- [WORK TO COMPLETE]
Nothing should appear in the answer except the lines from the one containing "Contact (242, 1483)" through the end of the records below, written out exactly.
★ ★ ★
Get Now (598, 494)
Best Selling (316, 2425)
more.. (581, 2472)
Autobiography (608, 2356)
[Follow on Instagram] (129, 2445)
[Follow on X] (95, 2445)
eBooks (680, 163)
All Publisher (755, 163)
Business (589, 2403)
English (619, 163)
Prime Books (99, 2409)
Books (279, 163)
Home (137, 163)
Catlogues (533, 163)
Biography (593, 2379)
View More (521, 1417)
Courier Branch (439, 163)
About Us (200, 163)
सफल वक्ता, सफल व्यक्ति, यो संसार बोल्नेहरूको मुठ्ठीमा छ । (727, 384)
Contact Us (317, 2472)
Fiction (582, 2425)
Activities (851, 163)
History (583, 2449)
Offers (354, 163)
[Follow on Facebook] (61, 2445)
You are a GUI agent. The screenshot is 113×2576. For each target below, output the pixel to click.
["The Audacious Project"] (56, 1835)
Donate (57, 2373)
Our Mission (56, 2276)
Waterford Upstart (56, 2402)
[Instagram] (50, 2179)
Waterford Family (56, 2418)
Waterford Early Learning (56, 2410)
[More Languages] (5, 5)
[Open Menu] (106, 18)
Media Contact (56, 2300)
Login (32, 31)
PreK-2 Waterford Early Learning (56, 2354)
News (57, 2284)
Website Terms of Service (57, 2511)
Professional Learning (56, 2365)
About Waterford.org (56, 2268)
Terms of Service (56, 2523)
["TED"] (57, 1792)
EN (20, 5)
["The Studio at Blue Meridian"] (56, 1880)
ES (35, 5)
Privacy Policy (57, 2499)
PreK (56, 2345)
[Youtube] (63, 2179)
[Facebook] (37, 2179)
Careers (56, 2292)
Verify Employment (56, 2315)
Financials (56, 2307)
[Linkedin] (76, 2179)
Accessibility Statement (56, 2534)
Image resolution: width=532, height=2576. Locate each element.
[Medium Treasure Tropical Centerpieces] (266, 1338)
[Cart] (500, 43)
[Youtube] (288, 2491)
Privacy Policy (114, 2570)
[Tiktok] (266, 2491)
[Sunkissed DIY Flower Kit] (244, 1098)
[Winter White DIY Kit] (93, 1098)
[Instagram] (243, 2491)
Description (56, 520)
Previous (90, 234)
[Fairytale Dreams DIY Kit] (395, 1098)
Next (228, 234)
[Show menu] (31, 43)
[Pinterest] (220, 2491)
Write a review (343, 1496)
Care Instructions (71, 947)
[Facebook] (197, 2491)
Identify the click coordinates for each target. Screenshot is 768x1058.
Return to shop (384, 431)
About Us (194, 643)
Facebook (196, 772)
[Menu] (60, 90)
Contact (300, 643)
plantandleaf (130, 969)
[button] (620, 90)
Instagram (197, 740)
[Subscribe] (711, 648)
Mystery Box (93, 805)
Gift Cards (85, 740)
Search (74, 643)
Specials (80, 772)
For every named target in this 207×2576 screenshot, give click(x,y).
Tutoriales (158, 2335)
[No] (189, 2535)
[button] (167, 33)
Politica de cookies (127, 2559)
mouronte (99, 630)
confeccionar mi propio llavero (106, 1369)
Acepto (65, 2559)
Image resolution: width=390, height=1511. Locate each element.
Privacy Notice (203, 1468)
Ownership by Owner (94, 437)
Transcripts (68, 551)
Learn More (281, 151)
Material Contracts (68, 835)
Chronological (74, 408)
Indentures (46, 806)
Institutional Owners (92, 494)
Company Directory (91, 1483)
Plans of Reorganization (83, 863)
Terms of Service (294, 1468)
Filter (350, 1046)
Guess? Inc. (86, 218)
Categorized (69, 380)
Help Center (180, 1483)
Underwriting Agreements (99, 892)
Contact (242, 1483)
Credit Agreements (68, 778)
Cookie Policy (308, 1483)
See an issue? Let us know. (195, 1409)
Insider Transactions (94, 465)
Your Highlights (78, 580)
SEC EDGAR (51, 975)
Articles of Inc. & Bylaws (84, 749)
★ ★ ★
- [REPLY]
Contact (242, 1483)
Credit Agreements (68, 778)
Cookie Policy (308, 1483)
See an issue? Let us know. (195, 1409)
Insider Transactions (94, 465)
Your Highlights (78, 580)
SEC EDGAR (51, 975)
Articles of Inc. & Bylaws (84, 749)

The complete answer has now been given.